### [Exercise]
Omit the pictures, then write out every entry exactly as it reads.
◇ ◇ ◇ ◇ ◇
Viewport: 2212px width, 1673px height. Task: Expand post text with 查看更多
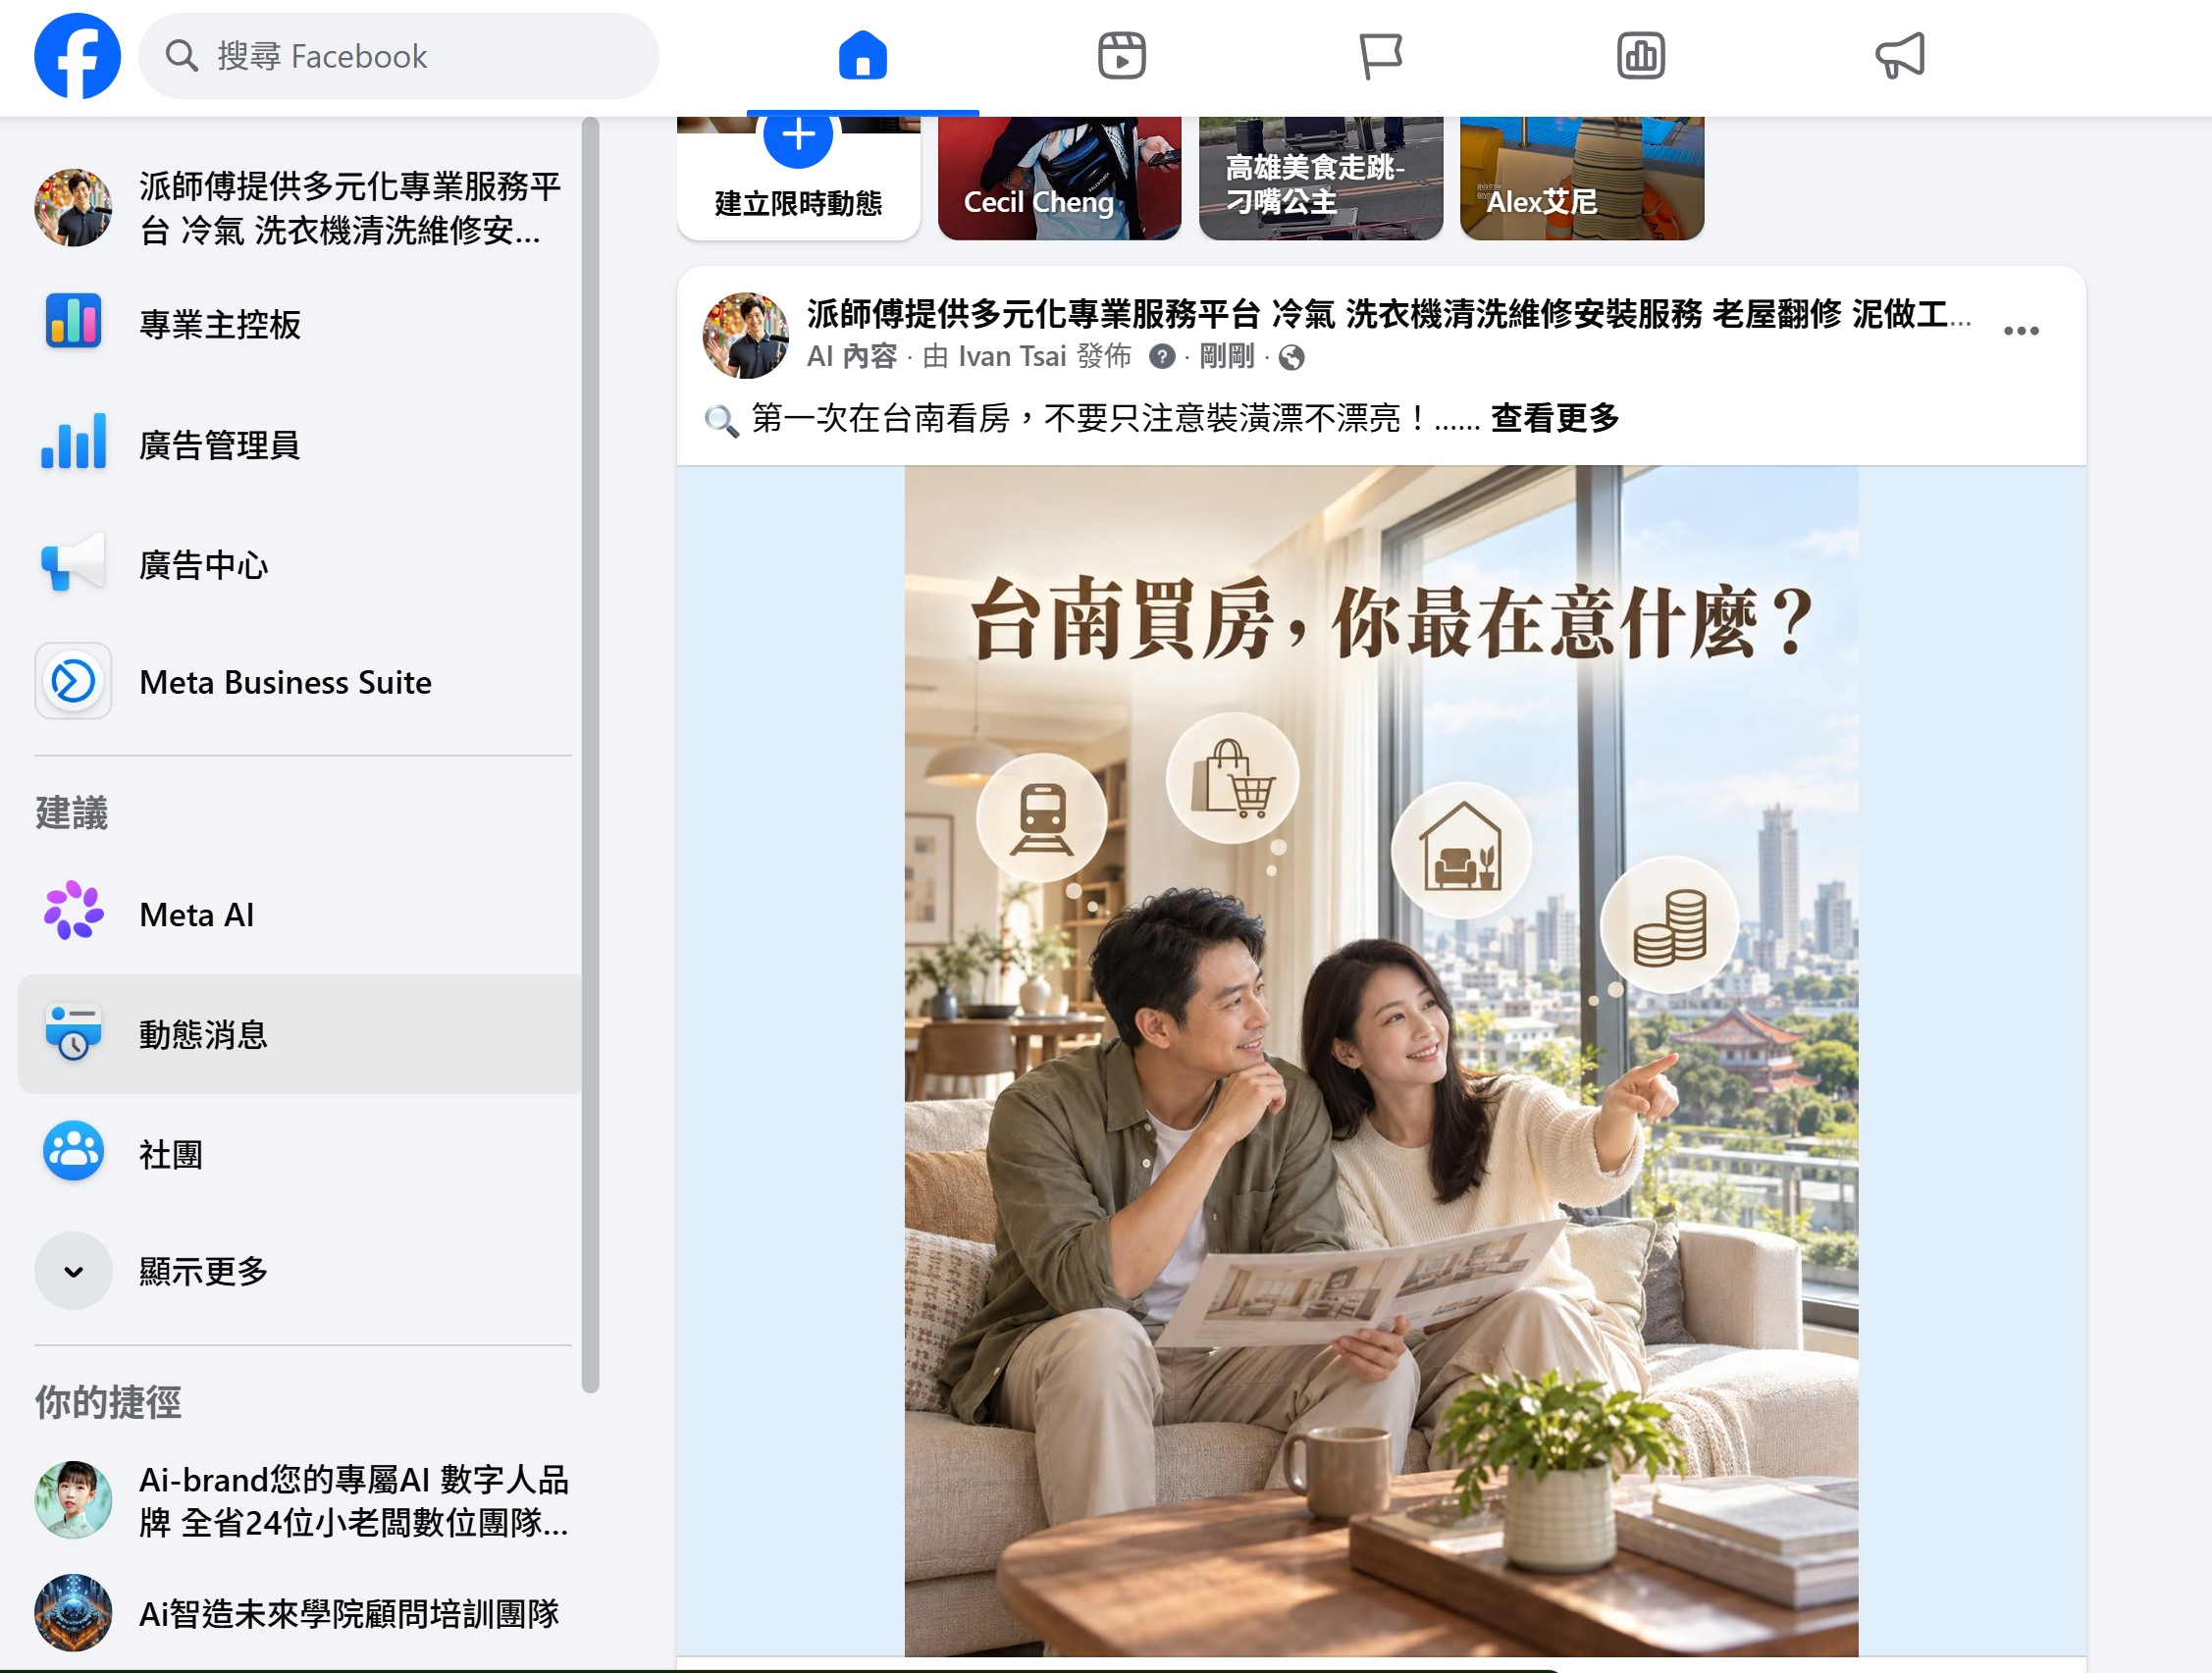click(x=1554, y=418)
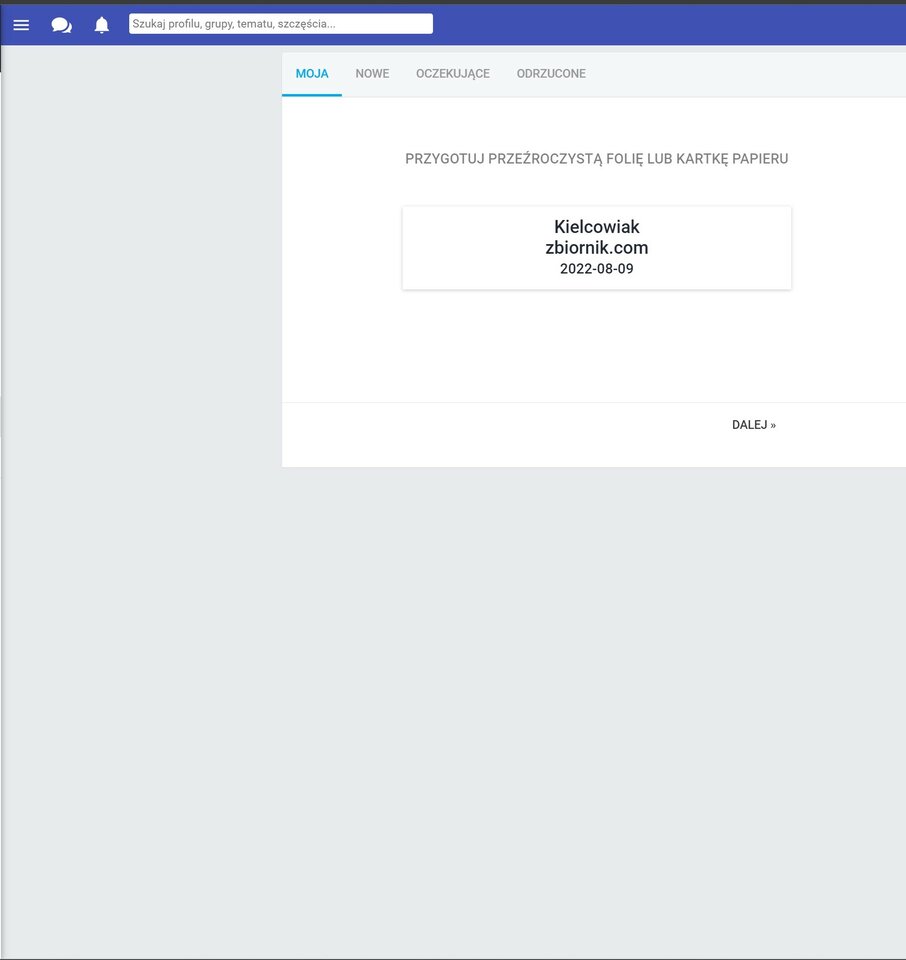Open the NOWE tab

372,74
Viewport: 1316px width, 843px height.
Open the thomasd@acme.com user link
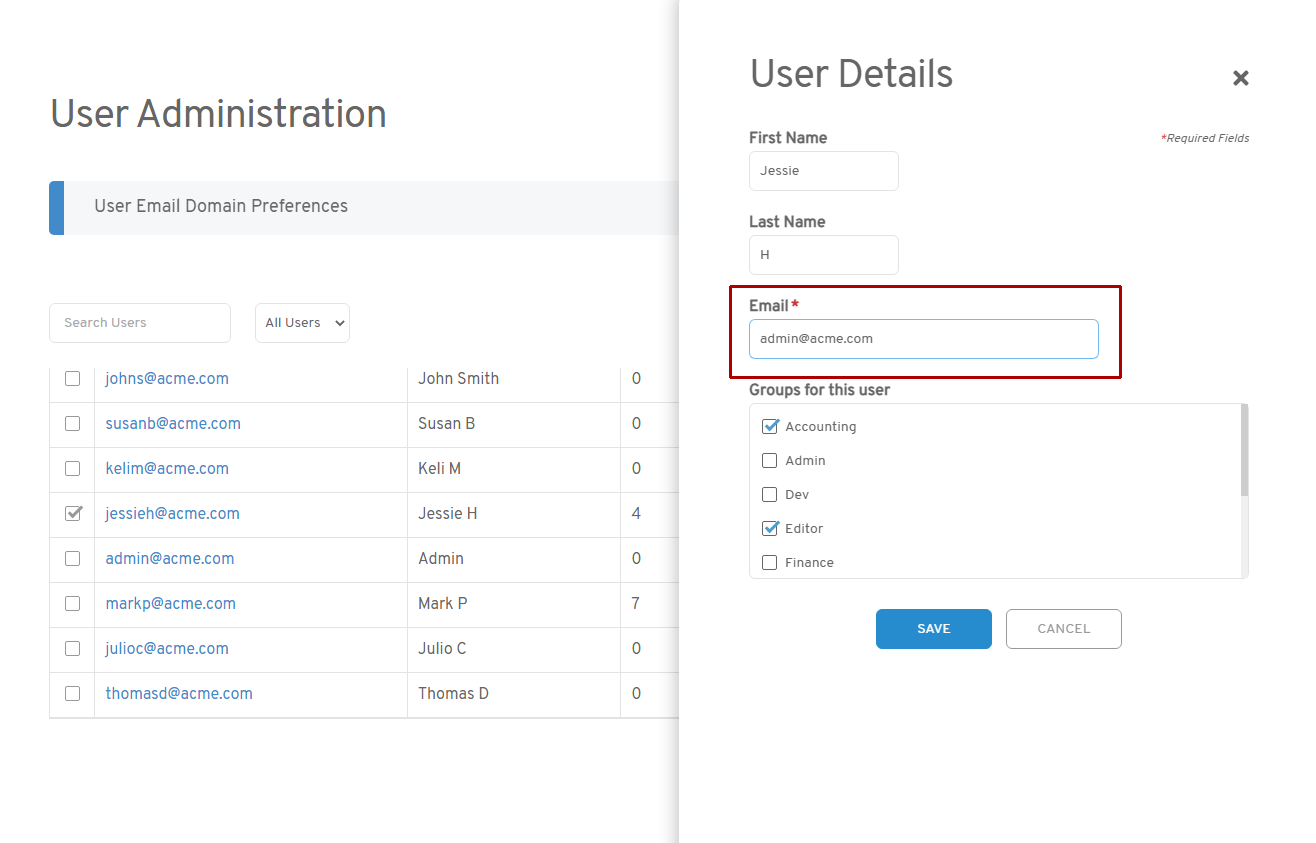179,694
◇ ◇ ◇ ◇ ◇
### [Answer area]
Viewport: 2212px width, 1673px height. Task: Expand post text with 查看更多
click(x=1554, y=418)
Open the NOWE tab

372,74
Viewport: 1316px width, 843px height.
Open the thomasd@acme.com user link
179,694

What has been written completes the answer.